== SUPPLIED MATERIAL ==
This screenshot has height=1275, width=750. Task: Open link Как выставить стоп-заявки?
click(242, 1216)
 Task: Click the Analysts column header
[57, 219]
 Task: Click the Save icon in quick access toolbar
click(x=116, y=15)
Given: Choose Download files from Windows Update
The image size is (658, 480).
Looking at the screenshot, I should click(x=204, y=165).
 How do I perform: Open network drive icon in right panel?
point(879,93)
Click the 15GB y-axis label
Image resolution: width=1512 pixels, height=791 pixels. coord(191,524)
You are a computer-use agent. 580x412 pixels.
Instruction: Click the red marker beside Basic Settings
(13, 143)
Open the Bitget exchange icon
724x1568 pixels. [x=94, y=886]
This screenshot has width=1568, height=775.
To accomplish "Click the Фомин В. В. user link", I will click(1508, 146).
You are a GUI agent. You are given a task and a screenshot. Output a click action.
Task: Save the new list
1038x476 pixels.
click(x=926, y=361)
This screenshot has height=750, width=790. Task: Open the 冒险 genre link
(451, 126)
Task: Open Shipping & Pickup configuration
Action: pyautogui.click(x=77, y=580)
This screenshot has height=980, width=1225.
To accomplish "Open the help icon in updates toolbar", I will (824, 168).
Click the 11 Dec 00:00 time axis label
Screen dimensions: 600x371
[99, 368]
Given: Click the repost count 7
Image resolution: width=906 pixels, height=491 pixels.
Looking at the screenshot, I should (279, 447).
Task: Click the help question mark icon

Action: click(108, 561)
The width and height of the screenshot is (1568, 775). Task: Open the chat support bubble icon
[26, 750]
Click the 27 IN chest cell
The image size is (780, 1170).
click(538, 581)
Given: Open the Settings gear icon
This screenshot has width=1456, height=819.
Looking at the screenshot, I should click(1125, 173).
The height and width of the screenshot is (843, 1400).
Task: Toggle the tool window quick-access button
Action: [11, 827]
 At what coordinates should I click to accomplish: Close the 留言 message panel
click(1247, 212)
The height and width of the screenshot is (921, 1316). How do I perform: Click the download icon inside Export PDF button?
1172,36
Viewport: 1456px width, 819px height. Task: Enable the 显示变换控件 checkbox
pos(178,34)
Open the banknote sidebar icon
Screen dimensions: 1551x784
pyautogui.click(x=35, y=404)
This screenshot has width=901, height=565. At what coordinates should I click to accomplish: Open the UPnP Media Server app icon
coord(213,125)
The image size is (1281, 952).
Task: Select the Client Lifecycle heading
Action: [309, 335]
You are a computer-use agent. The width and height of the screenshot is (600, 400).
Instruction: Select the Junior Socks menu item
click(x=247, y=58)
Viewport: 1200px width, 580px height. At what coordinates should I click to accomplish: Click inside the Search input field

== WHAT IS ASKED ==
Copy the entries from the line containing "Open the Bitget exchange icon" through the line containing "Action: pyautogui.click(x=77, y=580)", swapping in "screen capture" wherever "screenshot" appears and changing nothing else.

== WRITTEN RESPONSE ==
Open the Bitget exchange icon
724x1568 pixels. [x=94, y=886]
This screen capture has width=1568, height=775.
To accomplish "Click the Фомин В. В. user link", I will click(1508, 146).
You are a GUI agent. You are given a task and a screen capture. Output a click action.
Task: Save the new list
1038x476 pixels.
click(x=926, y=361)
This screen capture has height=750, width=790. Task: Open the 冒险 genre link
(451, 126)
Task: Open Shipping & Pickup configuration
Action: pyautogui.click(x=77, y=580)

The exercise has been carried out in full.